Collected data
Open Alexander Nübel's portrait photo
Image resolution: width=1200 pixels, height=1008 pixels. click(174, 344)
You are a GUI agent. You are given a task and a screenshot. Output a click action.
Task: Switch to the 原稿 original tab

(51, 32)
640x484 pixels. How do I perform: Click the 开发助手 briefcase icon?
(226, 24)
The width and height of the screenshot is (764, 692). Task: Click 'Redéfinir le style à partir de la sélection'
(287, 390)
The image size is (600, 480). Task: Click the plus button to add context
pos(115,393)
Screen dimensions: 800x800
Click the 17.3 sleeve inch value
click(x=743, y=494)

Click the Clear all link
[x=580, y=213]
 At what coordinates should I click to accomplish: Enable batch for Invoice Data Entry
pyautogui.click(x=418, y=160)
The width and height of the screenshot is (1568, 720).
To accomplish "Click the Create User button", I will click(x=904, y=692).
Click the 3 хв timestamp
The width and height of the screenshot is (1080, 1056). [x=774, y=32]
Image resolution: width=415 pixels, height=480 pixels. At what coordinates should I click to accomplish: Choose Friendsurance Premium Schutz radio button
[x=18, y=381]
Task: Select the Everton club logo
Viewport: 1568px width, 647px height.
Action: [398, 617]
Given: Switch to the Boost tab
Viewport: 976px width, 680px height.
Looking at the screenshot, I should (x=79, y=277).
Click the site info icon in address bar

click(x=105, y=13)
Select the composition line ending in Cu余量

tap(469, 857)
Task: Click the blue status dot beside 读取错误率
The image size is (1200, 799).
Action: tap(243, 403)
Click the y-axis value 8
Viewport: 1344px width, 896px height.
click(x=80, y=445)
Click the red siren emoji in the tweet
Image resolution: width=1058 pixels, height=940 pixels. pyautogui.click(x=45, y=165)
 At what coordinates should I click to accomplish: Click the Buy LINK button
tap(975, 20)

◆ Your task
All of the records go in your answer, copied exactly.

◆ Response to the task
Open Alexander Nübel's portrait photo
Image resolution: width=1200 pixels, height=1008 pixels. click(174, 344)
You are a GUI agent. You are given a task and a screenshot. Output a click action.
Task: Switch to the 原稿 original tab

(51, 32)
640x484 pixels. How do I perform: Click the 开发助手 briefcase icon?
(226, 24)
The width and height of the screenshot is (764, 692). Task: Click 'Redéfinir le style à partir de la sélection'
(287, 390)
The image size is (600, 480). Task: Click the plus button to add context
pos(115,393)
Screen dimensions: 800x800
Click the 17.3 sleeve inch value
click(x=743, y=494)

Click the Clear all link
[x=580, y=213]
 At what coordinates should I click to accomplish: Enable batch for Invoice Data Entry
pyautogui.click(x=418, y=160)
The width and height of the screenshot is (1568, 720).
To accomplish "Click the Create User button", I will click(x=904, y=692).
Click the 3 хв timestamp
The width and height of the screenshot is (1080, 1056). [x=774, y=32]
Image resolution: width=415 pixels, height=480 pixels. At what coordinates should I click to accomplish: Choose Friendsurance Premium Schutz radio button
[x=18, y=381]
Task: Select the Everton club logo
Viewport: 1568px width, 647px height.
Action: [398, 617]
Given: Switch to the Boost tab
Viewport: 976px width, 680px height.
Looking at the screenshot, I should (x=79, y=277).
Click the site info icon in address bar

click(x=105, y=13)
Select the composition line ending in Cu余量

tap(469, 857)
Task: Click the blue status dot beside 读取错误率
The image size is (1200, 799).
Action: tap(243, 403)
Click the y-axis value 8
Viewport: 1344px width, 896px height.
click(x=80, y=445)
Click the red siren emoji in the tweet
Image resolution: width=1058 pixels, height=940 pixels. pyautogui.click(x=45, y=165)
 At what coordinates should I click to accomplish: Click the Buy LINK button
tap(975, 20)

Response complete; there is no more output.